Three men-- Naftali Frenkel, Gilad Shaar, and Eyal Yifrach-- are dead. The words are intentionally bare and stark. They had not even lived 21 years of their lives. This gathering in Zion Square, a public square in West Jerusalem, Israel, located at the intersection of Jaffa Road, Ben Yehuda Street, Herbert Samuel Street, and Yoel Moshe Salomon Street. It is one of the vertices of the Downtown Triangle commercial district. Since the British Mandate era, Zion Square has been the focal point of the cultural life of downtown Jerusalem.

Zion Square was also the site of several terrorist attacks and a 2012 assault on Palestinian youth by a group of Jewish youth.

So it is fitting that this gathering took place after the world learned the fate of the three young Jewish teenagers. The world shook its head in dismay and disbelief. How could anyone take hostility to this low? We felt a kick in the stomach and like the people in the photograph, joined together in quiet reflection and in observable grief.

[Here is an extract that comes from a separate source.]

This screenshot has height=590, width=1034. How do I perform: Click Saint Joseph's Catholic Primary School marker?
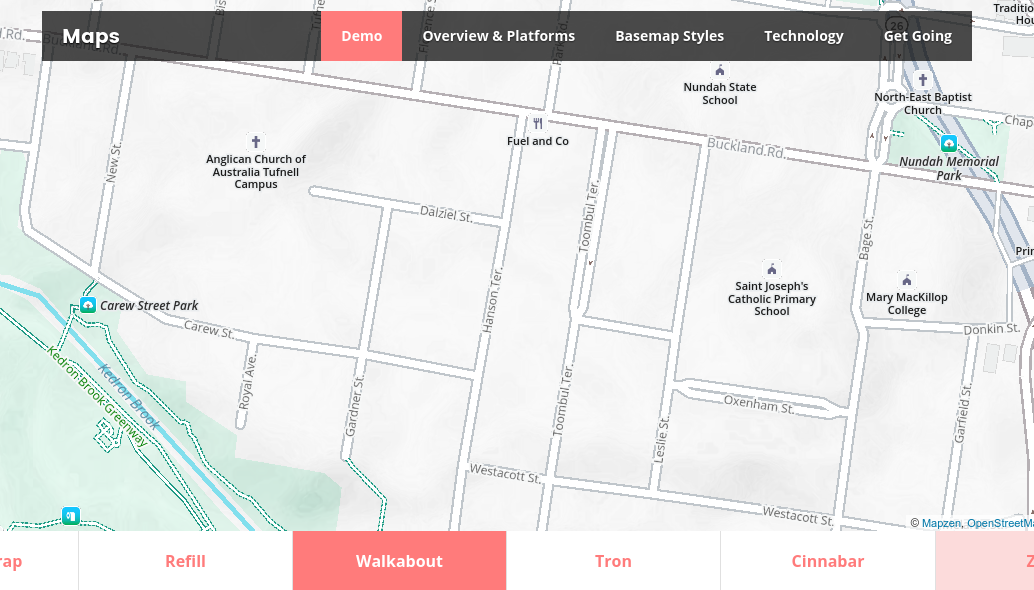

And sharing together is the greatest way to ameliorate the pain.

I don't know if you were alive in 1970, but I had a flashback as I saw this. It was Ohio, in May 1970. I was living in St Louis, Missouri attending university there (at Washington University) when the news came across our radios. The scene was at Kent State University in the US city of Kent, Ohio, and involved the shooting of unarmed college students by the Ohio National Guard on May 4. The guardsmen fired 67 rounds over a period of 13 seconds, killing four students and wounding nine others, one of whom suffered permanent paralysis. Immediately like a kick in the stomach, university students country-wide knelt, ached, cried, and quietly sang. Then we got louder. And louder. How could this happen here? How can this happen anywhere?

Grief shared is lesser grief. I suppose it's like stress on a bridge or any structure when the tension is displaced across several layers. When we shared that day, singing songs by Jefferson Airplane and Crosby, Stills, Nash and Young, we found a peace that was tangible.  I don't know if that's what is happening here in Zion Square or anywhere in the world just now, but I join my voice saying kaddish along with what I imagine thousands of others, in hope that the families of the boys, the Frenkels, the Shaars, and the Yifrach family, will find peace and comfort.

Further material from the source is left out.